The Court of Appeals for the Seventh Circuit ruled that these allegations fell short, and any concern that plan options were imprudent were alleviated by low-cost investments that were available as plan options in addition to the high cost options. The Supreme Court case decided 8-0 in favor of the plaintiffs, writing in their opinion[i], “That reasoning was flawed. Such a categorical rule is inconsistent with the context-specific inquiry that ERISA requires and fails to take into account respondents’ duty to monitor all plan investments and remove any imprudent ones. See Tibble v. Edison Int’l, 575 U. S. 523, 530 (2015).”
The Northwestern 403(b) plan had more than 400 investment choices, and the high court ruled that offering workers a broad range of choices did not shield employers from claims that some of the funds on the menu were imprudent selections because of their high fees. The plaintiffs also brought forward that the university did not utilize lower-cost institutional-class mutual funds that are identical to the more expensive retail-class funds that were in the plan.
The Northwestern case serves as a warning to plan sponsors that need to make sure that plan fees are reasonable and all investment options prudent, as well as to draw attention to the potential liability (all of which is manageable) associated with the responsibilities of a plan sponsor.
Figure 1. Trends in ERISA Litigation
ERISA fee litigation has been increasing recently. Plan sponsor failures to meet their obligations could cause not only increased cost to participants at the time, but costs to the company later through class-action settlements and regulatory penalties.

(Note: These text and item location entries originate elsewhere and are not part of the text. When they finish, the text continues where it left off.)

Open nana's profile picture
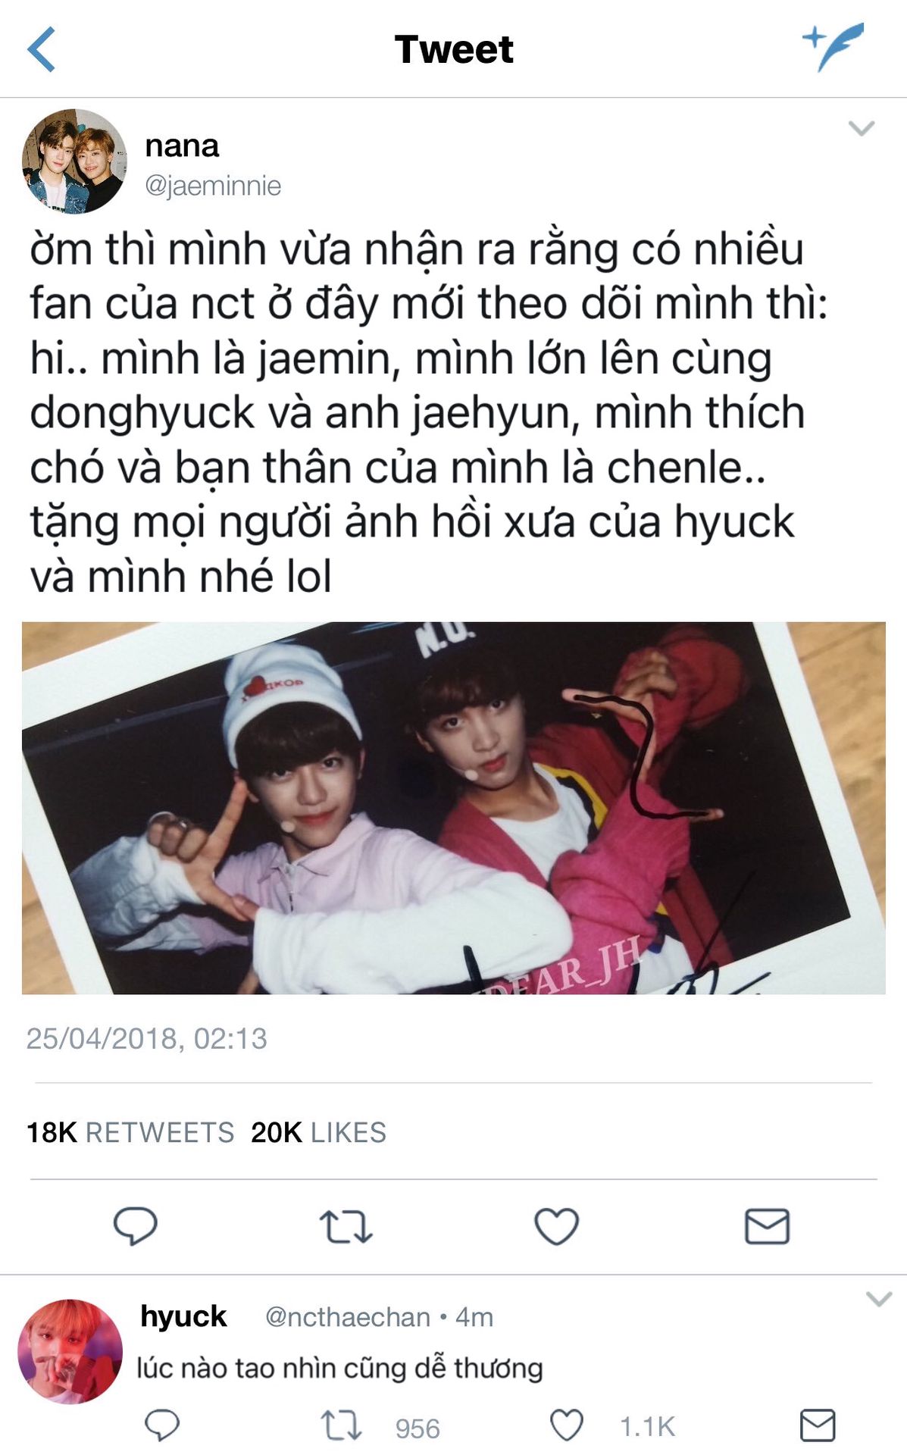This screenshot has height=1455, width=907. [x=74, y=161]
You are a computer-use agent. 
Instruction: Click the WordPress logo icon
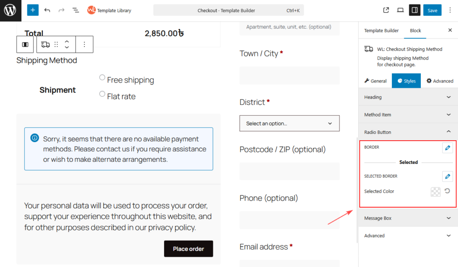tap(10, 10)
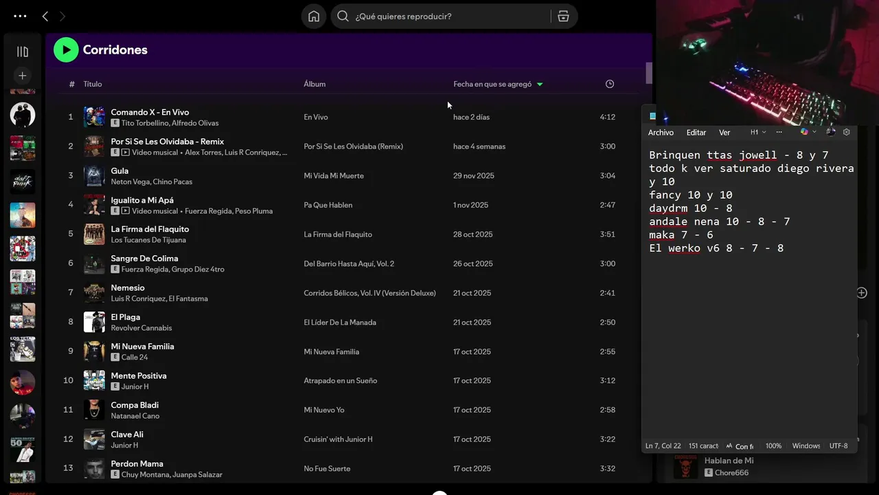The width and height of the screenshot is (879, 495).
Task: Toggle the Con formato status in Notepad
Action: point(744,446)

A plan sponsor should be working for the sole benefit of the participants. Among other things, this includes selecting and monitoring plan investments, monitoring plan costs for reasonableness, and overseeing and properly documenting plan administration. ERISA doesn’t require fiduciaries to always be right; ERISA requires fiduciaries to be prudent. The linchpin of prudence is a process. Plan sponsors should establish investment and administrative processes, follow the processes and document compliance them.
The bigger a plan sponsor is, the bigger the target they are for lawsuits. But no matter the size of the plan, it is important for the plan sponsor to be able to show that they followed a prudent process, whether managing the investments themselves or outsourcing it to an ERISA fiduciary.